She packed my bag for 5 days, but we were apart for 631 days. Here's why.

'What have you been up to lately, Stu?' is a question often casually and innocently asked as people re-emerge blinking in the sunlight after the disruptions Covid rained upon us. I don't have a simple answer to that question and I've never written about this before because, frankly, it hurt too much. So, to fill in the blanks, it goes something like this ...



It was the 13th March, 2020. Friday 13th -- I should've taken it as an omen. My 'wife' Mam dropped me at Chiang Mai airport because I was flying to Sydney for five days. 'Ok, babe, see you next weekend.'


Just three days after I arrived in Sydney, Australia slammed its borders shut due to Covid. I called clients in India and Singapore to explain I didn't think I could run their workshops the following week because of this temporary minor hiccup, but let me see what I can do. It soon became clear I could do nothing. I was powerless. And that felt odd, because now I was trapped.


I couldn't get back home to Thailand where my wife, two labradors, guitar, books, friends were. Hell, it had been home for 11 years. But I was not a citizen there.


I spoke with my oncologist -- the reason I was in Sydney in the first place: ongoing immunotherapy treatment for Stage 4 Melanoma. (Don't Google it, the statistics will only depress you.) Prof Alex suggested staying put in Sydney because I only had three more monthly rounds of treatment to complete the course. 'I can't stay in Australia for 3 months,' I moaned down the line to Mam. But as usual her calm reasoning prevailed.


Quickly my business model had to pivot. I'd been doing 200 nights a year on the road (or more accurately in the air) around Asia Pacific for the past decade. Airport-workshop-hotel-airport-workshop-hotel-airport-workshop-hotel. The new plague made face-to-face training the devil's workshop. So most of my existing workshops switched to Zoom.


Pivoting became the new buzzword. I was pivoting. Clients were pivoting. Everybody and everything was pivoting. So I decided to write a book on it: Pivot Power.


And my pivot took me in an extreme direction. With no distractions and no travel time eating up my day, I published six books in the next 18 months. Full disclosure: I cheated a bit because many of them were already half-written or existing material which only needed curation and compilation. Still, between blogs and books, I published 500,000 words published that year alone.


In lockdown, the only thing I did apart from writing and running the odd virtual workshop was speaking with my dear wife back home. Her bakery business had been smashed by lockdown. No parties, no cakes needed. We'd spend hours each day on multiple video calls, phone calls or texts. Pumping each other up, that this bad dream would be over soon, and I'd be jumping on a plane back to Thailand and she could nag me in person for leaving my clothes on the bedroom floor again, just like old times.

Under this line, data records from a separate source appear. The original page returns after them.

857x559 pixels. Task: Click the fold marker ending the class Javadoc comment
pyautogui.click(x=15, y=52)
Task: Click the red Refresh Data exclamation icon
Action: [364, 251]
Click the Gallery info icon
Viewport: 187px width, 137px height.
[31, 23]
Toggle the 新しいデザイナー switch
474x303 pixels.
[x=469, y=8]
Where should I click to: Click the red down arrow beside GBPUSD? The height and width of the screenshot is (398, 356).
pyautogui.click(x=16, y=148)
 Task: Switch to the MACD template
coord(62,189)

My treatment completed, I was feeling healthy and strong again, adding a daily bushwalk into my routine to clear my head. My oncologist excitedly declared I was in remission from the dreaded disease. My quarterly scans were clean. At least that was something to celebrate. Can I go home now please? No, the whole world was now under siege. And getting home seemed more remote than ever.

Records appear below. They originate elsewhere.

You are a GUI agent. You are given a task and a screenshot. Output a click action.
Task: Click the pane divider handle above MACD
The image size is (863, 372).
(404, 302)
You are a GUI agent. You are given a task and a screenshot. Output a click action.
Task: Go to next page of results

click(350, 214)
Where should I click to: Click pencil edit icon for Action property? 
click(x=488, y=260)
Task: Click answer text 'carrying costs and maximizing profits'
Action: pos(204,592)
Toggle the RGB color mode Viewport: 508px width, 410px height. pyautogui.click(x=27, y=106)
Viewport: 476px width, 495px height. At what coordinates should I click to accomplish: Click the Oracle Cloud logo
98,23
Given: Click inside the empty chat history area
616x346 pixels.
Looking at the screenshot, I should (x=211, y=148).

The hardest part was not knowing where the finish line was. I couldn't calibrate my expectations.


Valentine's Day came around. We usually didn't celebrate such a commercial occasion, but I couldn't let it pass without doing something. So I contacted our favourite French restaurant in Chiang Mai and requested them to cook up a special delivery of lamb shanks and a creme brûlée dessert. I cooked up the same thing at my end -- nowhere near as tasty, trust me -- and we jumped on a Zoom call to enjoy the moment together.


Soon it had been one long year since I'd jumped on that damn plane. I was so sick of planes and crowded airports at that time, I would happily never fly again. But now that it was not an option, I wanted nothing more than to fly to be back with her.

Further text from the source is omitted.